Custom logic can be compact. Each counter above uses the clock sequence \(\langle d,\ell ,u,r \rangle\) and resets after 8 cycles (32 moves). (Left) an arrangement that cyclically counts from zero to seven: seven particles, one 2 \(\times \,\)1 slider, 8 \(\times \,\)18 area. (Center) a binary counter with three bits: three particles, three 2 \(\times \,\)1 sliders, 14 \(\times \,\)14 area. (Right) a gadget that resets every 32 moves: one particle, 16 \(\times \,\)14 area

8 Conclusion

This paper analyzes the problem of steering many particles with uniform inputs in a 2D environment containing obstacles. We design environments that can efficiently perform matrix operations on groups of particles in parallel, including a matrix permutation requiring only four moves for any number of particles. These matrix operations enable us to prove that the general motion planning problem is pspace-complete.

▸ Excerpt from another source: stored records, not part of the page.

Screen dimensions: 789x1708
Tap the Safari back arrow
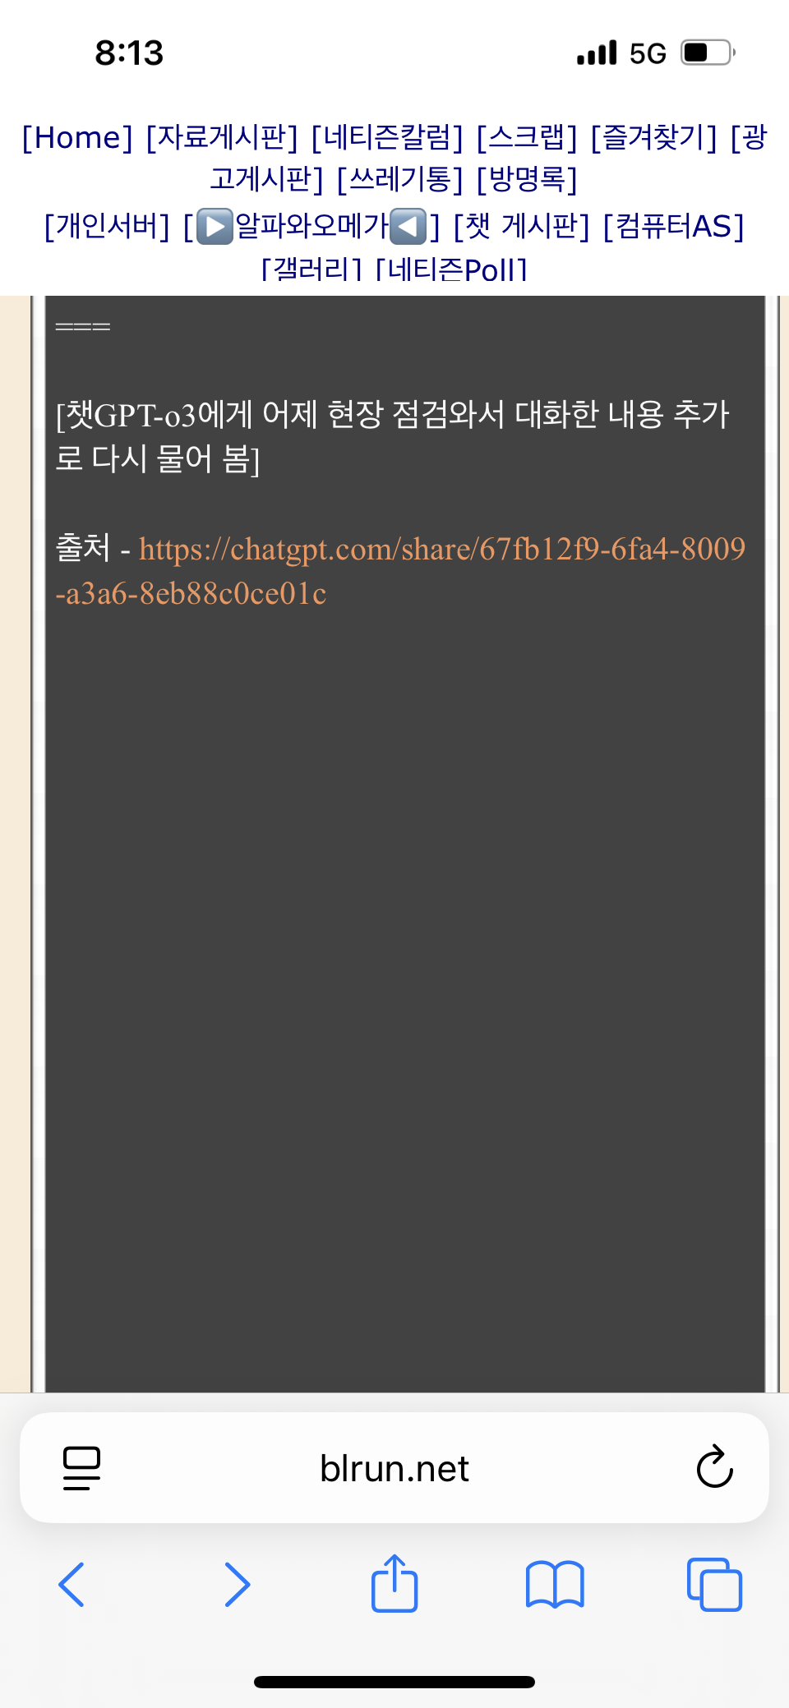[72, 1584]
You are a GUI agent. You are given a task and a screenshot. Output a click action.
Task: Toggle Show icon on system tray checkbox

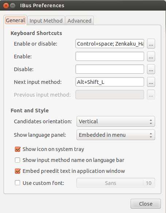pyautogui.click(x=18, y=149)

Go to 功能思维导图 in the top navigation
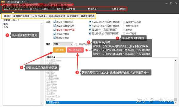[x=119, y=9]
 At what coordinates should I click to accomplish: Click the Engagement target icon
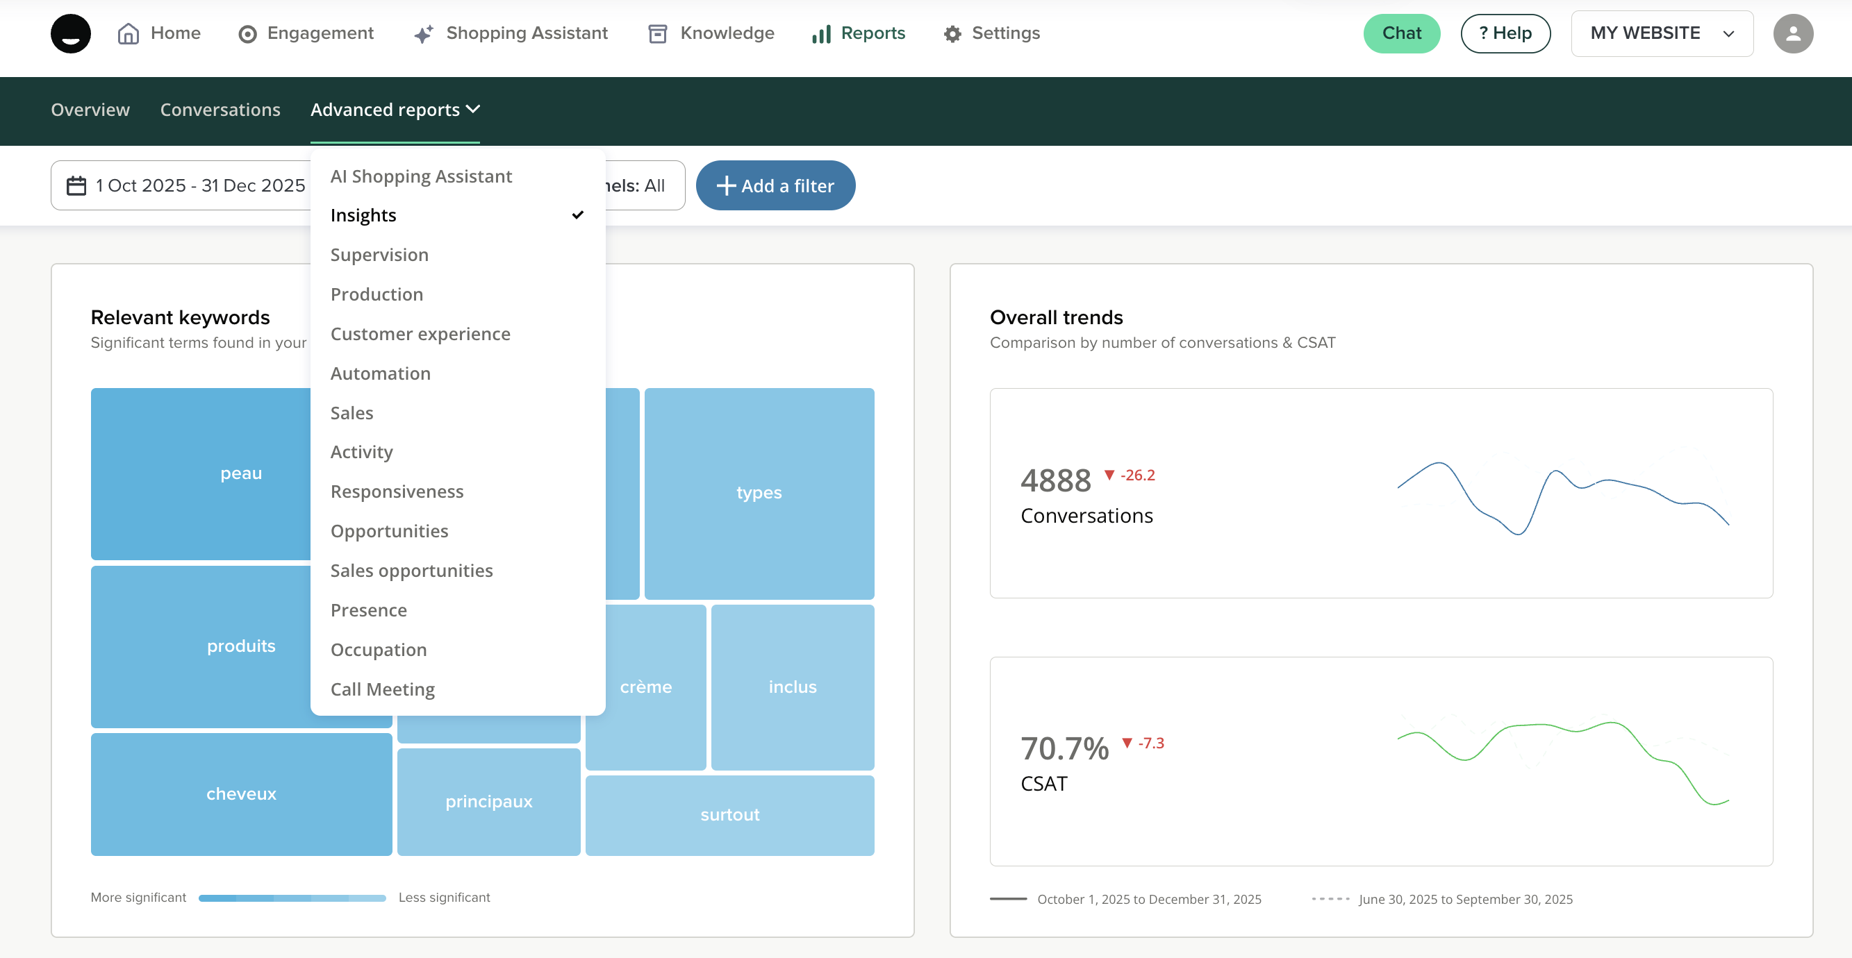(x=247, y=34)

We also introduce a new model for mechanical computation. We

  1. 1.

    prove the insufficiency of unit-size particles for gate fan-out;

  2. 2.

    establish the necessity of dual-rail logic for Boolean logic;

  3. 3.

    design fan-out gates and memory latches by employing slightly different particles; and

  4. 4.

    present an architecture for device integration, a common clock sequence, and a binary counter.

There remain many interesting problems to solve. We are motivated by practical challenges in steering micro-particles through vascular networks, which are common in biology. Though some are two-dimensional, including the leaf example in Fig. 1 and endothelial networks on the surface of organs, many of these networks are three dimensional. Magnetically actuated systems are capable of providing 3D control inputs, but control design poses additional challenges.

We investigate a subset of control in which all particles move maximally. Future work should investigate more general motion—what happens if we can move all the particles a discrete distance or along an arbitrary curve? We also abstracted important practical constraints, e.g., ferromagnetic objects tend to clump in a magnetic field, and most magnetic fields are not perfectly uniform.

Finally, our research has potential applications in micro-construction, microfluidics, and nano-assembly. These applications require additional theoretical analysis to model heterogeneous objects and objects that bond when forced together, e.g., MEMS components and molecular chains.